You are only allowed to use numpy.*, numpy.linalg.*, and matplotlib in the following ques- tions. Make sure to include plots and results in your writeups.
(a) (2 points) Use matplotlib to visualize all the datasets and attach the plots to your report. Label the points with different y values with different colors and/or shapes.
(b) (6 points) Implement polynomial ridge regression (non-kernelized version) to fit the datasets circle.npz, asymmetric.npz, and heart.npz. The data is already shuffled. Use the first 80% data as the training dataset and the last 20% data as the validation dataset. Report both the average training squared loss and the average validation squared loss for polynomial or- der p ∈ {2, 4, 6, 8, 10, 12}. Use the regularization term λ = 0.001 for all p. Visualize your result and attach the heatmap plots for the learned predictions over the entire 2D domain for p ∈ {2, 4, 6, 8, 10, 12} in your report. Code for generating heatmap plots is included for your convenience, but you will need to generate polynomial features yourself by writing the featurize function.

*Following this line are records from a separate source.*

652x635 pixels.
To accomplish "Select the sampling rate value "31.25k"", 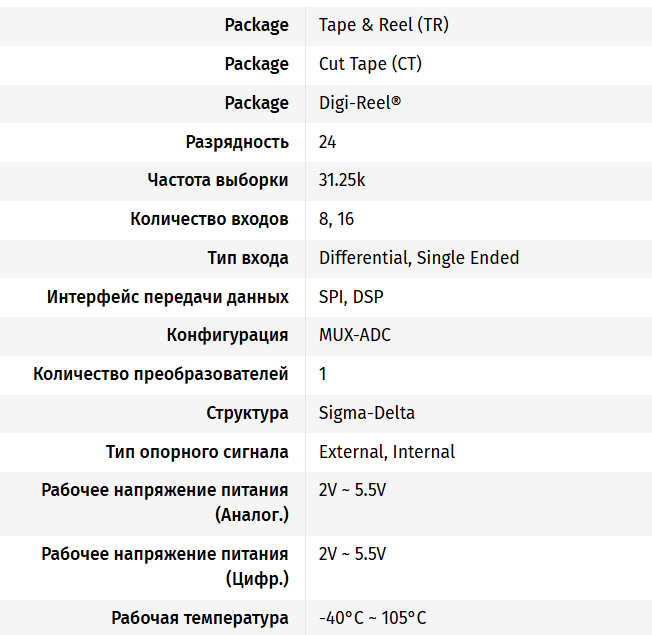I will point(342,180).
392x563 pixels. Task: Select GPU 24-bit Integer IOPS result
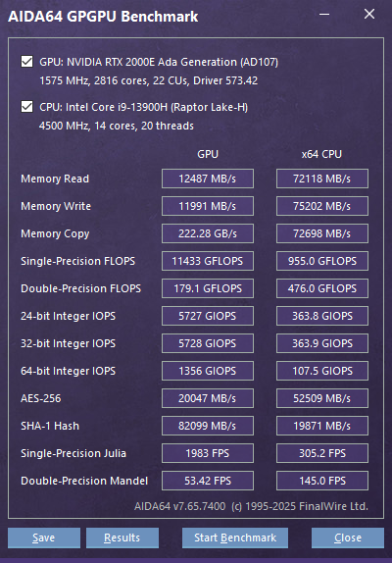pyautogui.click(x=208, y=316)
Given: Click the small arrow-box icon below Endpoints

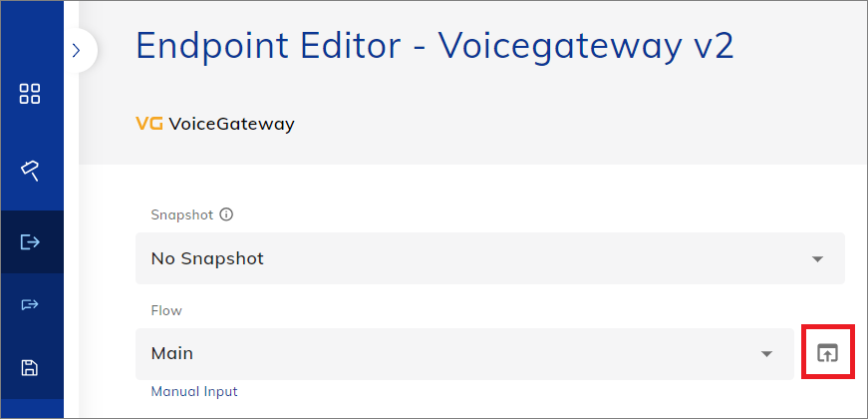Looking at the screenshot, I should click(30, 304).
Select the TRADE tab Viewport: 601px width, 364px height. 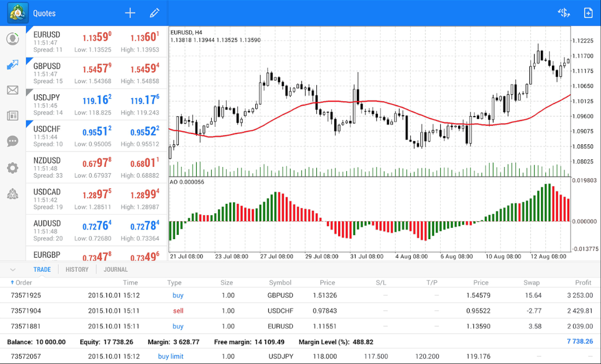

(c) (8 points) Implement kernel ridge regression to fit the datasets circle.npz, heart.npz, and optionally (due to the computational requirements), asymmetric.npz. Use the polynomial kernel K(xi, xj) = (1 + x⊤i xj)p. Use the first 80% data as the training dataset and the last 20% data as the validation dataset. Report both the average training squared loss and the average validation squared loss for polynomial order p ∈ {1, . . . , 16}. Use the regularization term λ = 0.001 for all p. For circle.npz, also report the average training squared loss and validation squared loss for polynomial order p ∈ {1, . . . , 24} when you use only the first 15% data as the training dataset and the rest 85% data as the validation dataset. Based on the error, comment on when you want to use a high-order polynomial in linear/ridge regression. Lastly, comment on which of polynomial versus kernel ridge regression runs faster, and why.
(d) (2 points) A popular kernel function that is widely used in various kernelized learning algo- rithms is called the radial basis function kernel (RBF kernel). It is defined as
∥x−x′∥2
K(x,x ) = exp− . (2)
Implement the RBF kernel function for kernel ridge regression to fit the dataset heart.npz. Use the regularization term λ = 0.001. Report the average squared loss, visualize your result and attach the heatmap plots for the fitted functions over the 2D domain for σ ∈
HW3, ©UCB CS 189, Spring 2022. All Rights Reserved. This may not be publicly shared without explicit permission. 5
{10,3,1,0.3,0.1,0.03} in your report. You may want to vectorize your kernel functions to speed up your implementation.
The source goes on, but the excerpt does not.